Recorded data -
○ ○ ○ ○ ○ ○ ○
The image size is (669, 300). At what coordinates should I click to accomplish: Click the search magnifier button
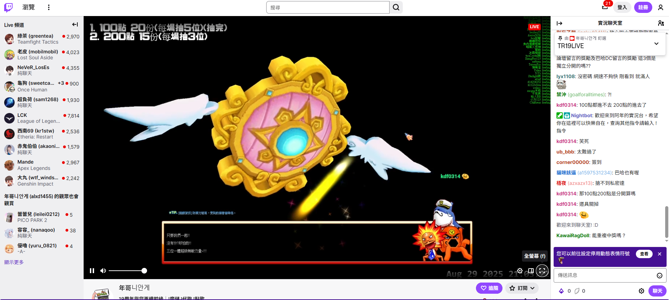point(396,7)
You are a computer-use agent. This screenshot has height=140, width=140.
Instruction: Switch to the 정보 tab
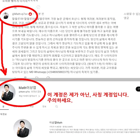[x=44, y=107]
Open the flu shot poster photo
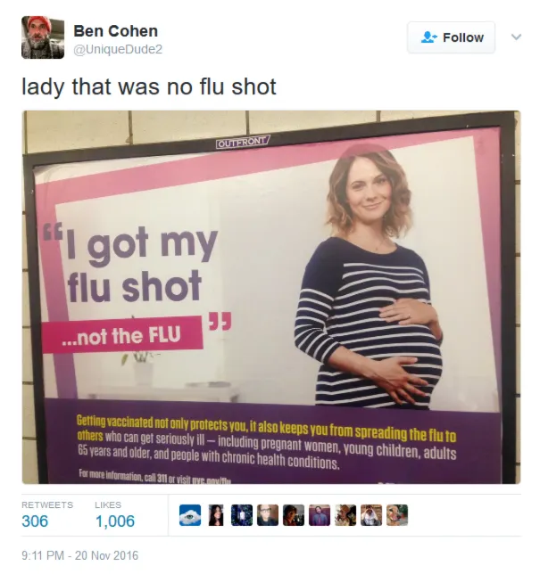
○ ○ ○ ○ ○ ○ ○
What to do - What must be output is the exact run of lines from the one holding "Instruction: Switch to the 정보 tab" through the end of the entries above, both ends included, minus the pictures.

Answer for this exercise -
Instruction: Switch to the 정보 tab
[x=44, y=107]
Open the flu shot poster photo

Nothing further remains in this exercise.